- **Task brief**: Set down, word for word, the part of the forum thread on bargaining below that runs from "## Caveat (12" up to and including "savings all round.".

- **Passage provided**:

——

# Have we forgotten how to bargain?



## Banking2006 (12 Sep 2007)

I got some experience of bargaining in my job with a role i had for a few months and now i can't stop!

- Mortgage- down by over 1000 per year
- Mortgage Protection- saved 200 per year
- Car Insurance- quote was cheapest from current provider- but got 40  
   euro additional off by 'bluffing'!
- Advertising- got 50% of an already discounted rate
- etc etc

Do we need to go back to the olden days and get a bargain


----------



## Caveat (12 Sep 2007)

Fair play.

You're right - a lot of people seem to find it embarrassing or demeaning to bargain. Almost as if it implies they are poor or something. Almost _every _commercial quotation/pricing structure has built-in leeway for bargaining.

I would bargain in nearly every situation and like you, have made reasonable savings all round.

I think BTW that we have also forgotten how to complain (properly) - but that's another story...


----------



## moondance (12 Sep 2007)

Can I just say here that it really annoys me in my business when people try to bargain! I try to give the best price I can to everyone and then someone tries to bargain... So do I put the prices up in the first place to allow for bargaining and make my price look less competitive? 

Also - I think you need CHARM to be able to bargain well! Some people I just say no to straight away because I don't like their attitude. And others you can't help saying yes to because they know how to work the charm!


----------



## foxylady (12 Sep 2007)

——

- **Supplied information**:
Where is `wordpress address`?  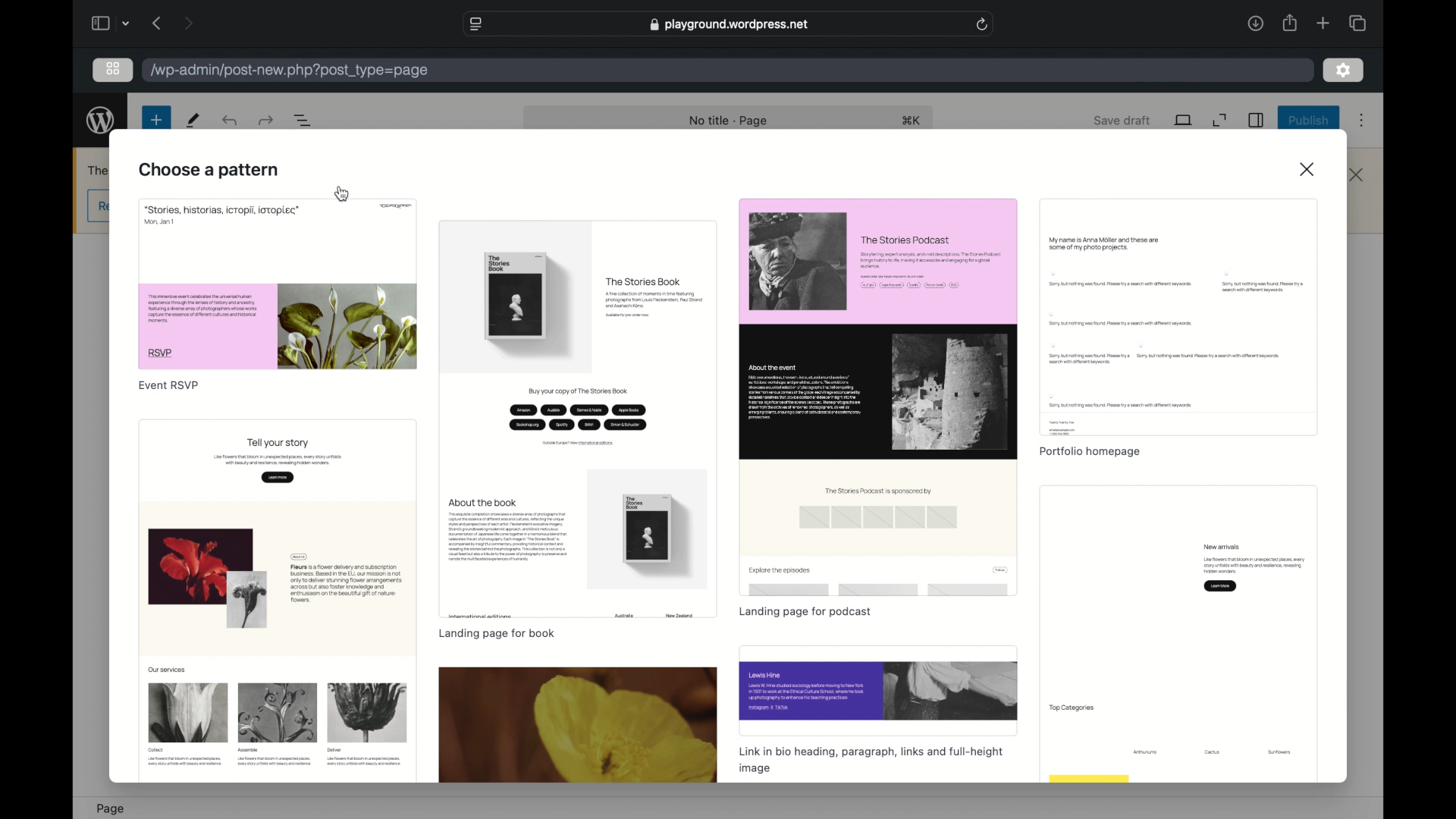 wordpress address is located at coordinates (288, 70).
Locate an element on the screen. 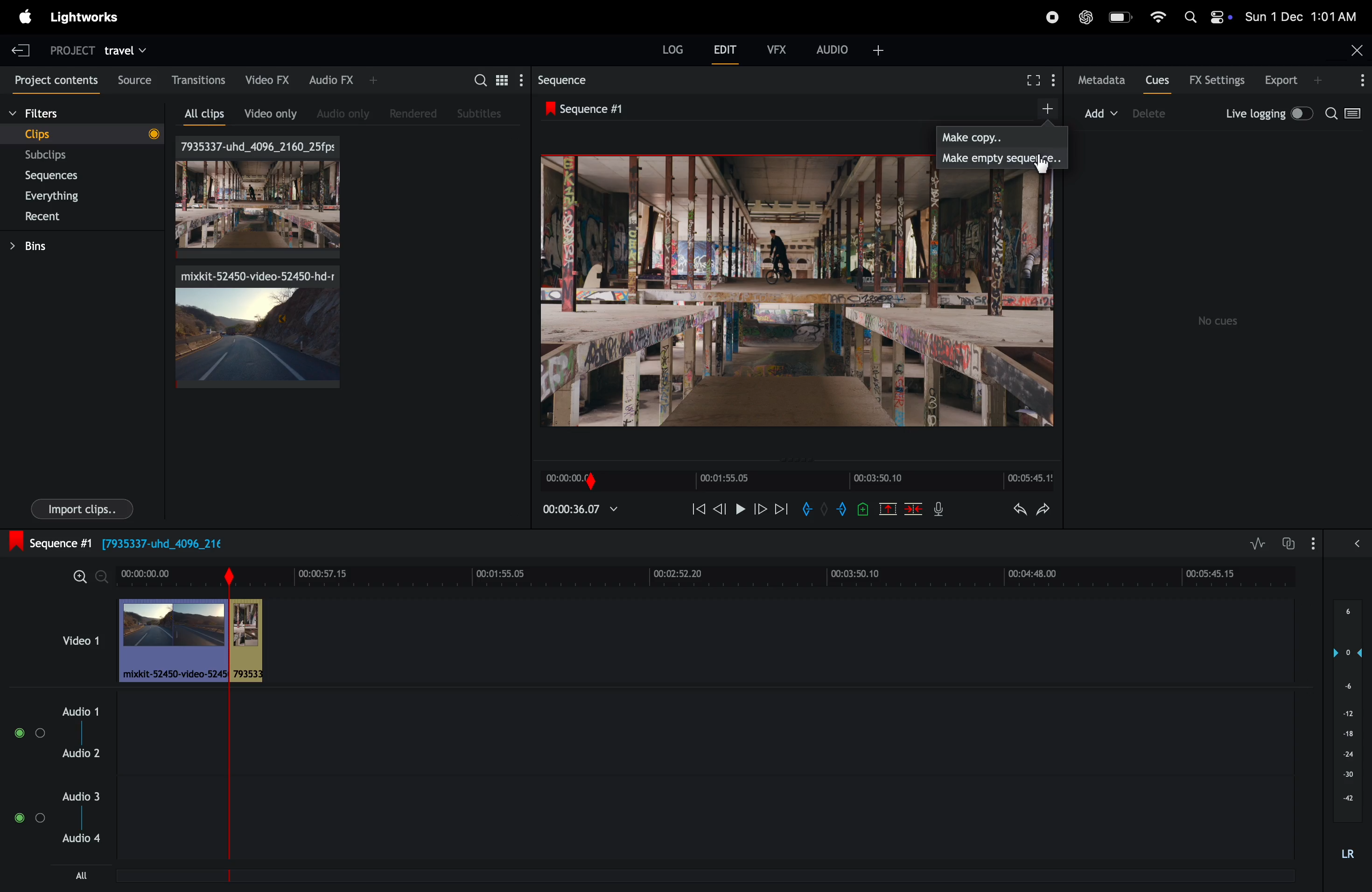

——

- **Answer for this exercise**:
## Caveat (12 Sep 2007)

Fair play.

You're right - a lot of people seem to find it embarrassing or demeaning to bargain. Almost as if it implies they are poor or something. Almost _every _commercial quotation/pricing structure has built-in leeway for bargaining.

I would bargain in nearly every situation and like you, have made reasonable savings all round.